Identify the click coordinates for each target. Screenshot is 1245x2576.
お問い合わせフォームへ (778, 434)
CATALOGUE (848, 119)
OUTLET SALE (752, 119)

--

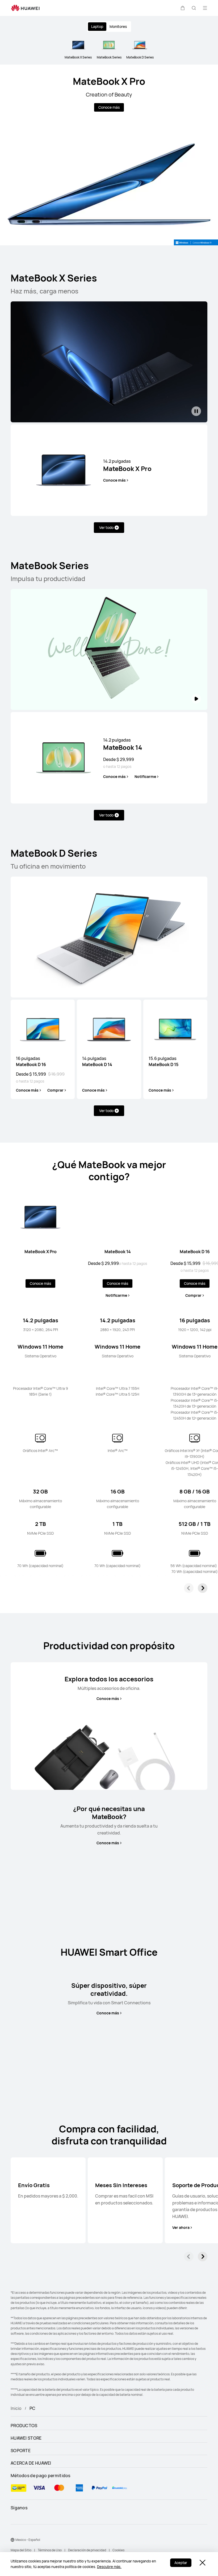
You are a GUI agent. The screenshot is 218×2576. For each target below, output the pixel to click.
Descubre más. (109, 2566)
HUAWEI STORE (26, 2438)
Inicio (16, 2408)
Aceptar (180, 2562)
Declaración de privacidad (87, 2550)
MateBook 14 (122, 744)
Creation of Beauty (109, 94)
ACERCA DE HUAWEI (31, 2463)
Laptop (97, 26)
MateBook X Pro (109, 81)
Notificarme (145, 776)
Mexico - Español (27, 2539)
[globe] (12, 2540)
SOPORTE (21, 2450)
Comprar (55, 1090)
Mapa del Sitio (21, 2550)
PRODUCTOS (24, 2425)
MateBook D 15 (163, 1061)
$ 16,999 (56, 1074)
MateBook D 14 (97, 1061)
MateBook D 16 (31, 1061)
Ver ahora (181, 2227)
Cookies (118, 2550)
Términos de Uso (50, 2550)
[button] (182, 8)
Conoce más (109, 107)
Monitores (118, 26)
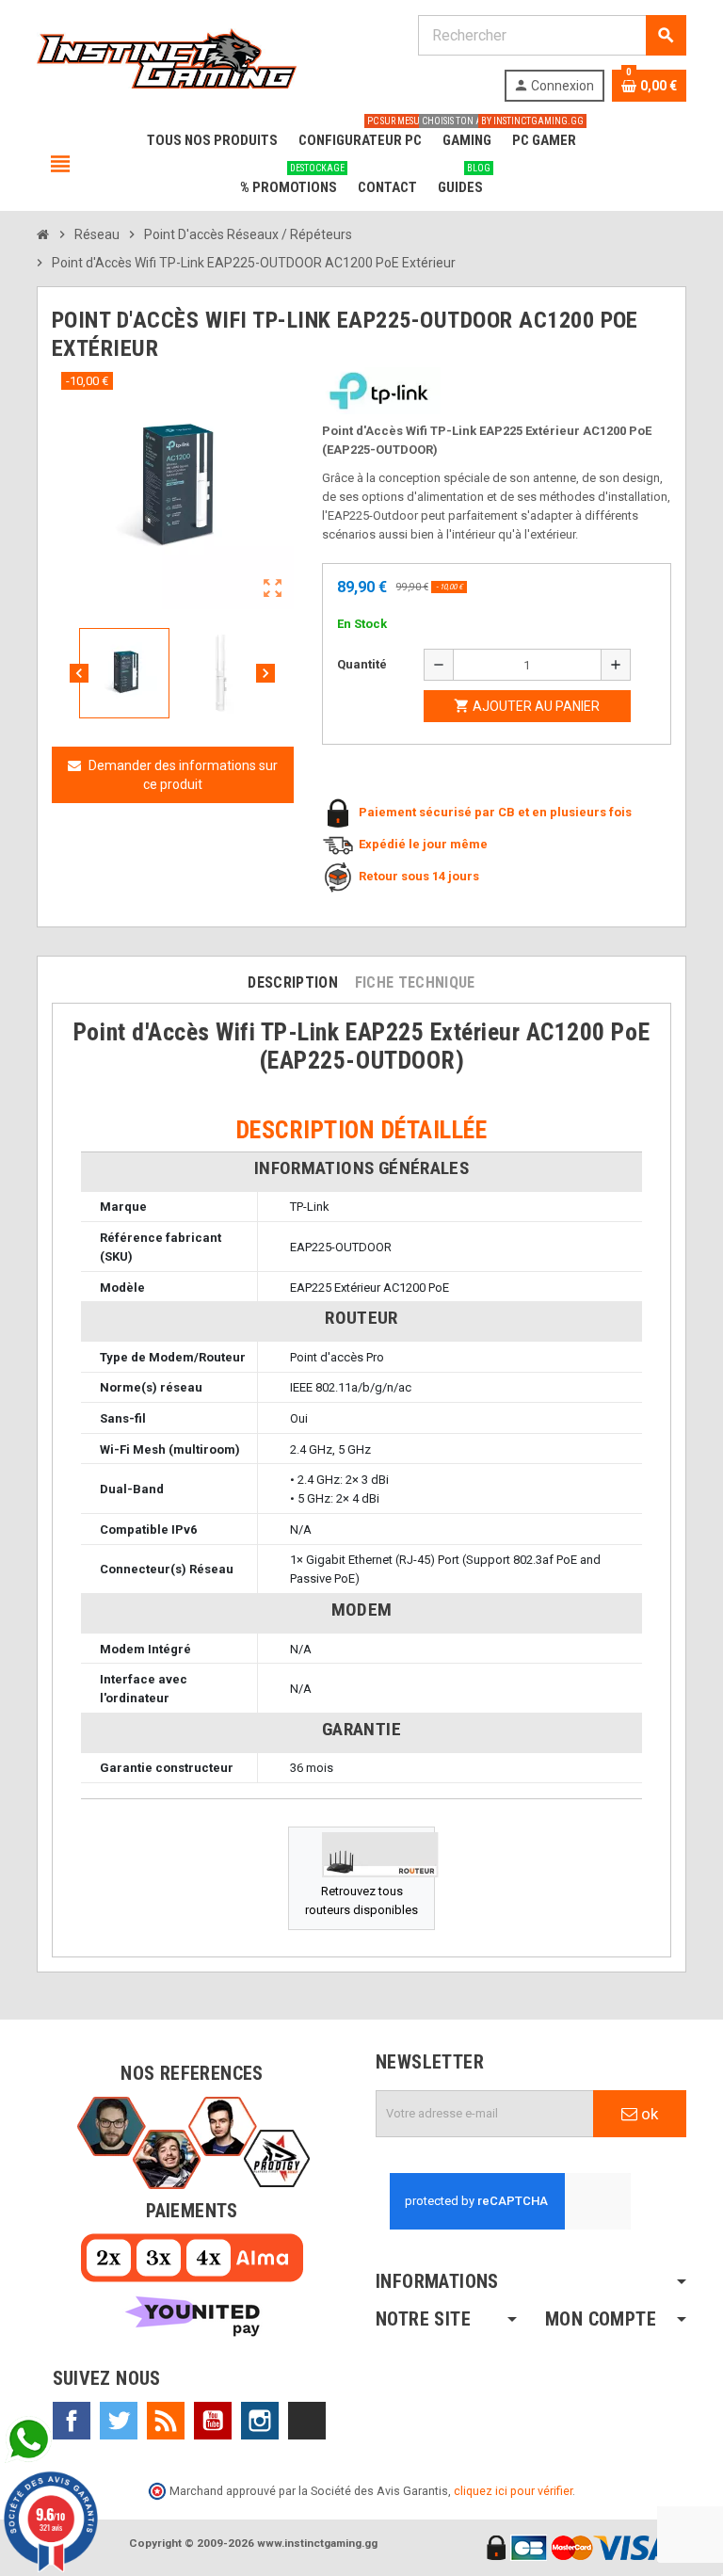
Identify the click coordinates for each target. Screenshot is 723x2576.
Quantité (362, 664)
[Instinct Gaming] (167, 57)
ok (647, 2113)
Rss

--

▸ **Task brief**: Copy from the entries above each line in which the string "MateBook" can be found.

▸ **Written response**:
MateBook 14 (122, 744)
MateBook X Pro (109, 81)
MateBook D 15 (163, 1061)
MateBook D 14 (97, 1061)
MateBook D 16 (31, 1061)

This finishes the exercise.